The following reference data were used to annotate the data: human genome: hg38, obtained via BSgenome.Hsapiens.UCSC.hg38 (1.4.3)50; human transcripts: RefSeq51 (GRCh38.p13) and GENCODE52 (GENCODE version 34: gencode.v34.annotation.gtf) (these two reference data were combined and redundant GENCODE entries that have a corresponding RefSeq annotation were removed).

Prior to the high-throughput DNA-sequencing data analysis, sequencing data from the technical replicates were concatenated. Data are presented as the mean value of the biological replicates.

TSS boundaries and their associated mRNA isoforms were identified by 5′ end-seq of total (unfractionated) mRNAs. The TSSs assigned to a particular gene were those mapping within 50 base pairs of that gene locus, as specified by RefSeq and GENCODE. The abundance of the mRNA isoform associated with each TSS is the number of reads starting from that TSS. The gene-level mRNA abundance is the sum of these isoforms for the relevant gene.

Statistics

The correlation of two variables was analyzed with the cor.test function of R to calculate statistics on the basis of Pearson’s product moment correlation coefficient or Spearman’s rank correlation coefficient. The difference between two distributions was tested using the two-sided Mann–Whitney U test (for two independent samples) or the two-sided Wilcoxon signed-rank test (for paired samples). To analyze the effect size of the Wilcoxon signed-rank test, the matched-pairs rank biserial correlation coefficient53 was calculated using the wilcoxonPairedRC function of the rcompanion package (2.3.26)54.

Kernel density estimation was performed using the geom_density function of the ggplot2 package with the parameter, bw = SJ.

Sequencing read alignmentRead pre-processing

The sequence at positions 1–22 of read 1 is derived from the TSO and was processed before mapping. First, the UMI located at positions 10–16 was extracted using UMI-tools (1.0.1)55. Note that the UMI was not used in the analyses because we found that the diversity of UMI was not sufficient to uniquely mark non-duplicated reads. Next, the library was demultiplexed using an index sequence located at positions 1–8, after which the constant regions of the TSO located at position 9 and positions 17–22 were removed using Cutadapt (2.10)56 with the parameters, -e 0.2–discard-untrimmed.

Read alignment

The pre-processed reads were first mapped to cytoplasmic rRNAs (NR_023363.1 and NR_046235.1), mitochondrial ribosomal rRNAs (ENSG00000211459 and ENSG00000210082), and ERCC external control RNAs (https://www-s.nist.gov/srmors/certificates/documents/SRM2374_putative_T7_products_NoPolyA_v1.fasta) using Bowtie2 software (2.4.1)57 with the following parameters: -N 1–un-conc-gz. The unmapped reads were then aligned to the human genome (hg38: sequence obtained via BSgenome.Hsapiens.UCSC.hg3850) with the annotation described above using STAR software (2.7.4a) in two-pass mode58 with the following parameters: –outFilterType BySJout–outFilterMultimapNmax 1.
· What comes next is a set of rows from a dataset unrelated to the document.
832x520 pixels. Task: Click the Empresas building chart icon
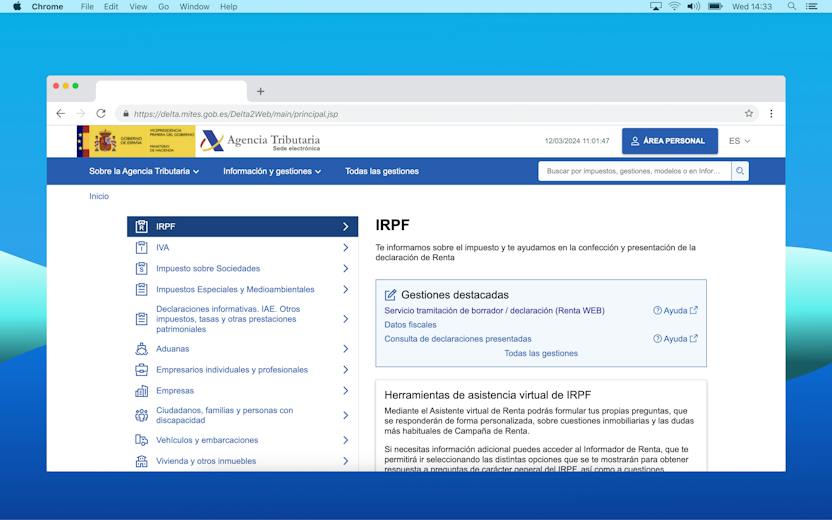(x=141, y=391)
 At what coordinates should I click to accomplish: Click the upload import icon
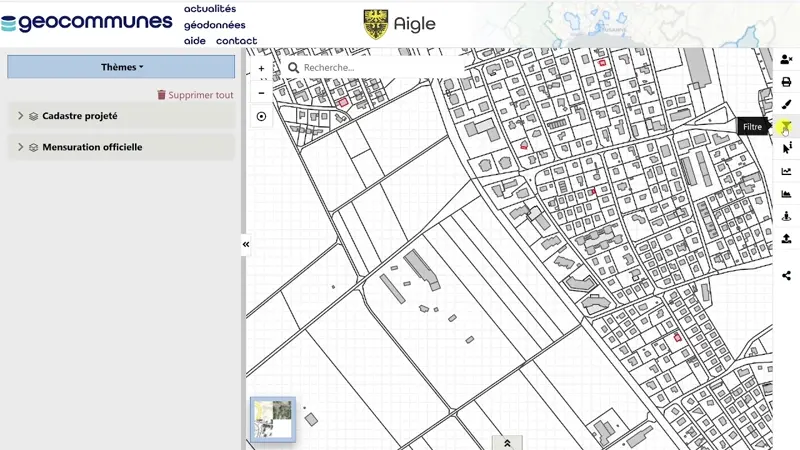(786, 238)
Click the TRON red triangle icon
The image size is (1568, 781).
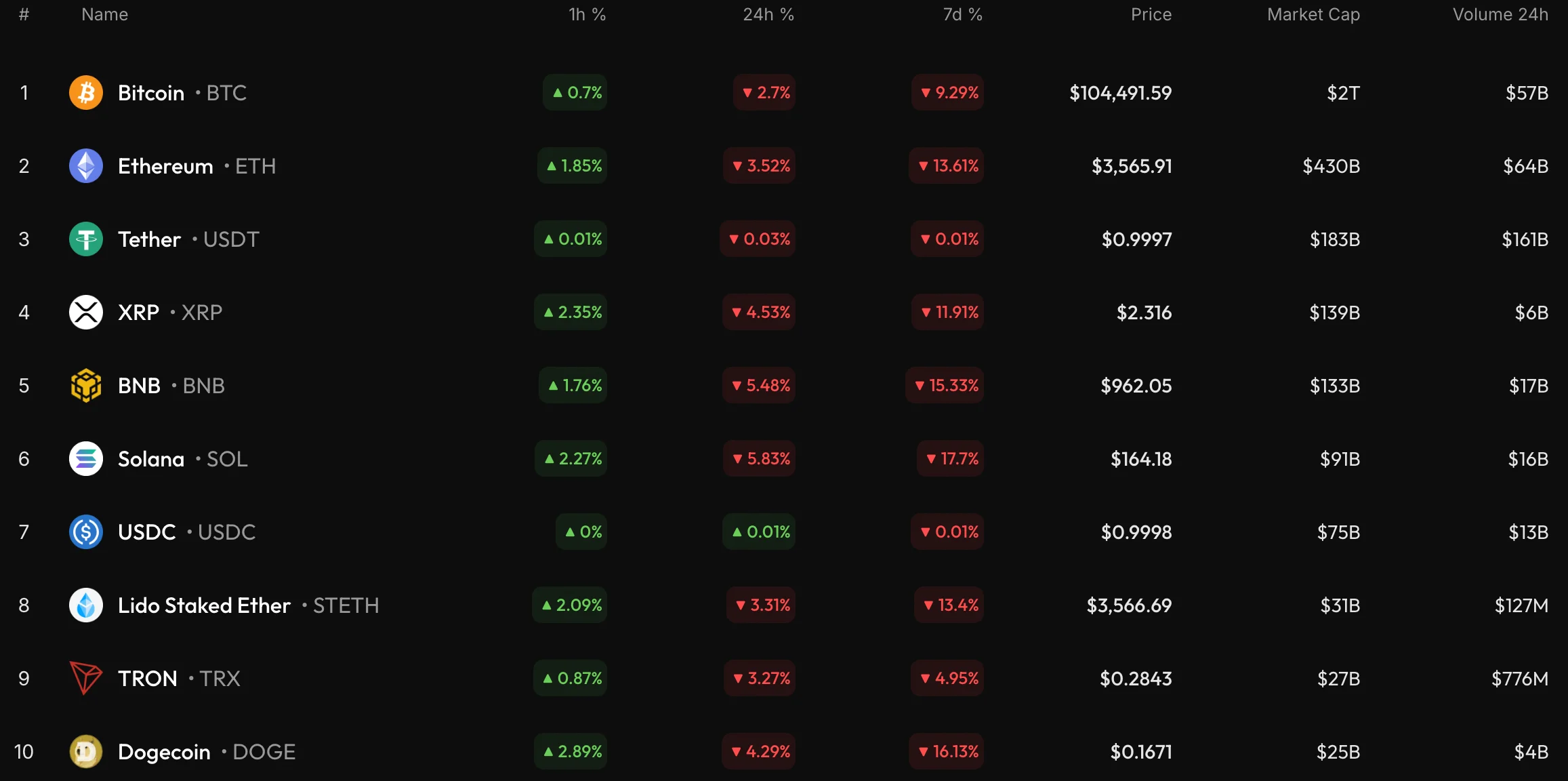click(x=86, y=679)
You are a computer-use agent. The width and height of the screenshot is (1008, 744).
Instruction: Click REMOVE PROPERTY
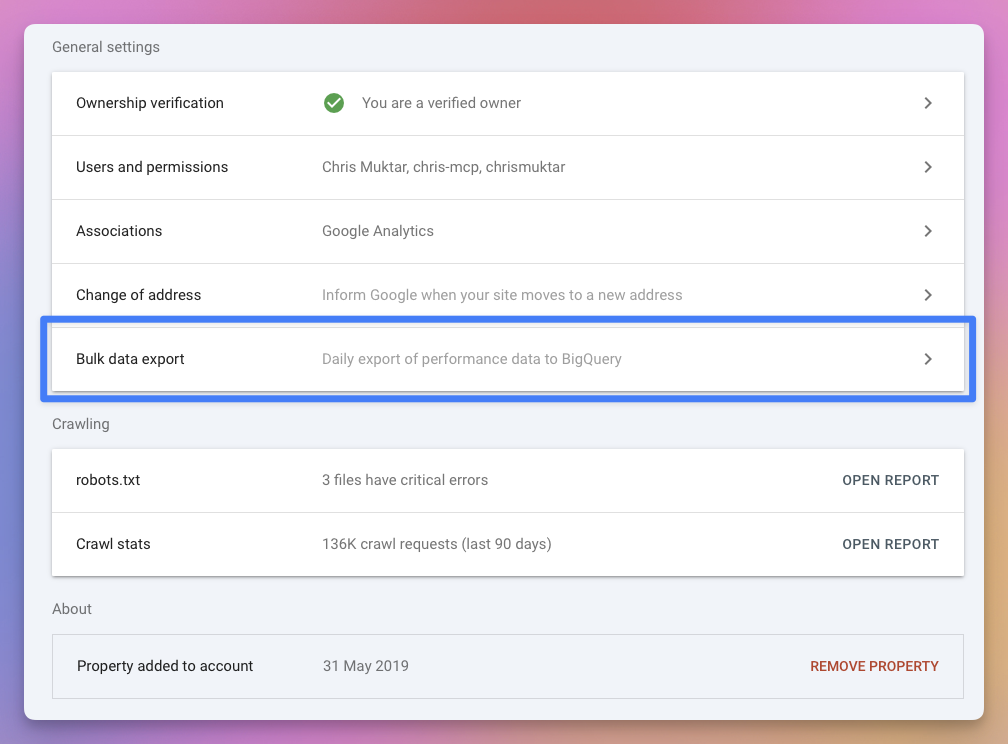pyautogui.click(x=874, y=666)
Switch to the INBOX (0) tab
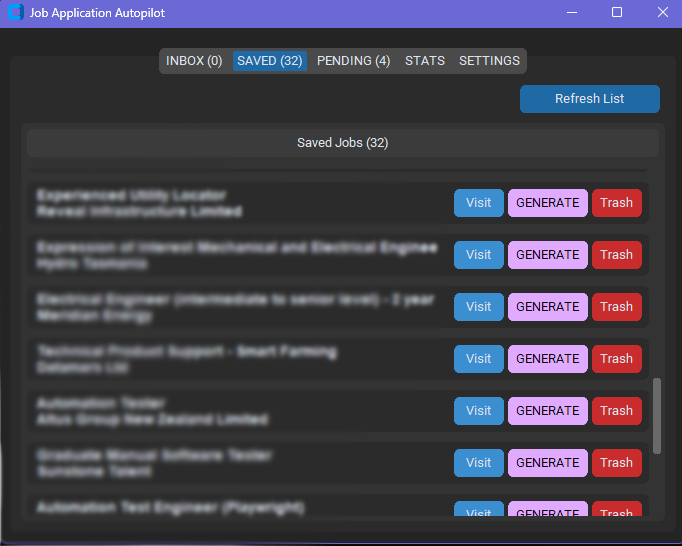 tap(194, 61)
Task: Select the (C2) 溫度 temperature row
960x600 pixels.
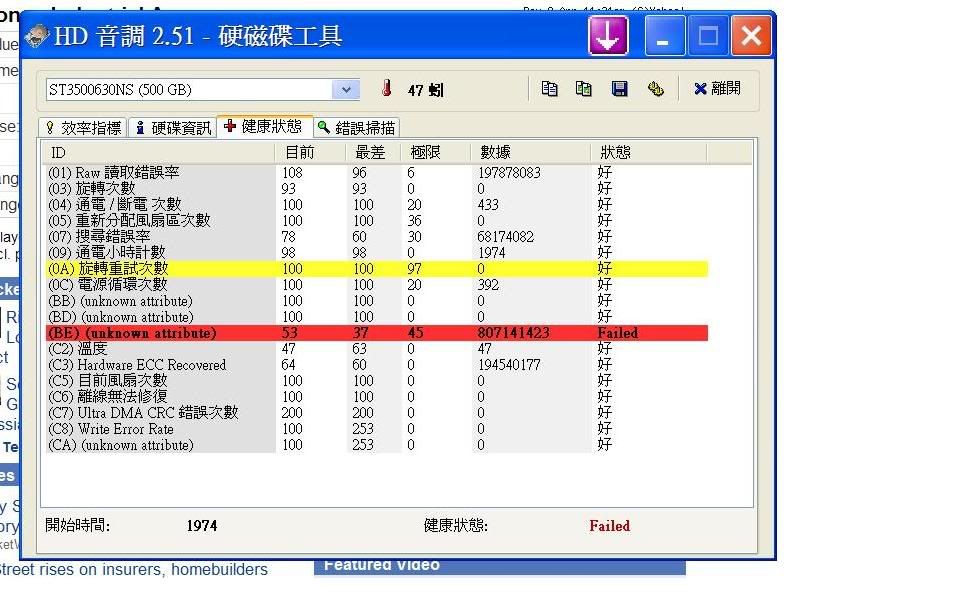Action: tap(376, 349)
Definition of TSS peaks and boundaries

To define TSS clusters, we considered two widely used peak callers, paraclu (9)59 and decomposition-based peak identification (dpi, beta3)60 software. Our preliminary analysis indicated that paraclu software was more accurate in determining total peak area, whereas dpi was more accurate in resolving peaks within multimodal clusters. To obtain the most accurate resolution and quantification of TSS clusters, we therefore combined the strength of these programs and included information from existing large-scale database using the following four-step procedure.

Step 1: definition of cluster areas

Using the standard workflow of paraclu software on pooled data from normoxic cells, RCC4, RCC4 VHL, 786-O, and 786-O VHL, cluster areas of 5′ termini were identified.
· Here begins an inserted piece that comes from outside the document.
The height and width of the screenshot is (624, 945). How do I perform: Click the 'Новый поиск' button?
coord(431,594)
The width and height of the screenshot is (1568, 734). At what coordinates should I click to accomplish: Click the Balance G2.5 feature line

Step 2: definition of TSS clusters within cluster areas

The cluster areas defined above were further resolved by combining above data with FANTOM5 data and using dpi software, as was originally used for FANTOM5, to resolve bona fide subclusters within the data. Internal sub-cluster boundaries were defined as the midpoint between adjacent dpi-identified peaks.

Step 3: quality controls and filters

Artifactual clusters of 5′ termini, potentially generated by internal TSO priming, were filtered on the basis of a low (<15%) proportion of reads bearing non-genomic G between the TSO and mRNA, as the template-switching reaction commonly introduces such bases at the mRNA cap but not following internal priming4. Since mitochondrial mRNAs are not capped, these transcripts were filtered if they did not overlap an annotated site.

A further filter was applied to remove TSS subclusters of low-abundance mRNA isoforms whose biological significance is unclear; low abundance was defined as ≦10% of the most abundant mRNA isoform for the relevant gene in any of the analyses.

Step 4: final assignment of TSS boundaries

To provide the most accurate identification of the TSS peaks and their boundaries, the resolved and filtered peaks from step 3 were mapped back onto the input cluster areas as defined in step 1, and boundaries were set at the midpoint between filtered peaks.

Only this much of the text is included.